Digestive Diseases and Sciences, 2005
A number of factors have been proposed to account for the lack of response to medical therapy in patients with gastroesophageal reflux; however, no controlled studies are available in the literature. The goal of this study was to determine possible causes of medical refractoriness in patients with gastroesophageal reflux. Gastric acid output and esophageal acid exposure were measured in patients who continue to have reflux symptoms despite aggressive antisecretory therapy. In addition, an upper endoscopy was also performed in each patient. Patients with a drug-controlled acid output <1 mEq/hr and a supine total esophageal pH < 4 for less than 1.7% of the time measured were considered responsive to therapy; on the other hand, those with a drug-controlled gastric acid output >1 mEq/hr and a supine esophageal pH < 4 for more than 1.7% of the time measured were considered resistant to therapy. Twenty -four patients met the inclusion criteria (13 male and 11 female; mean age, 52). Drugcontrolled gastric acid output was more than 1 mEq/hr in 25% of patients and less than 1 mEq/hr in the remainder. Of those patients with a gastric acid output of less than 1 mEq/hr (18 patients), 8(44%) had a supine esophageal pH < 4 for more than 1.7% of the time, suggesting that factors other than gastroesophageal reflux likely contributed to their reflux-like symptoms.

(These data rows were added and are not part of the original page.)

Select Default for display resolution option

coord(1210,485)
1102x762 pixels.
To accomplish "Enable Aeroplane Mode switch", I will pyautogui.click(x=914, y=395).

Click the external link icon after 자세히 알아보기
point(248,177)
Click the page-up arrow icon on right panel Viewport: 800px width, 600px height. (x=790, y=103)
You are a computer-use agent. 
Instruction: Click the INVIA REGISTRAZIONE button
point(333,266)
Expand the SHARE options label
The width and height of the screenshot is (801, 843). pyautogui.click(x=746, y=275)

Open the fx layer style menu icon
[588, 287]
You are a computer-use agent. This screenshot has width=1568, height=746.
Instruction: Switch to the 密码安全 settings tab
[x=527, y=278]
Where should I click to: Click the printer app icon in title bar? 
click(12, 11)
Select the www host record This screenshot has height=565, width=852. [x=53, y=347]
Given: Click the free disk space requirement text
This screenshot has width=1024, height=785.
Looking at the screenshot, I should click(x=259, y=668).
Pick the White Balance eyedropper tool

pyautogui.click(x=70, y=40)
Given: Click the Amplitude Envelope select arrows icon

Acid suppression appears adequate in the majority of patients with gastroesophageal reflux refractory to medical therapy. The exact cause of persistent reflux-like symptoms in patients who fail medical treatment is uncertain but may be related to non-acid-related factors such as esophageal hypersensitivity to physiologic reflux, increased intake of air resulting in aerophagia, or other factors such as bile reflux.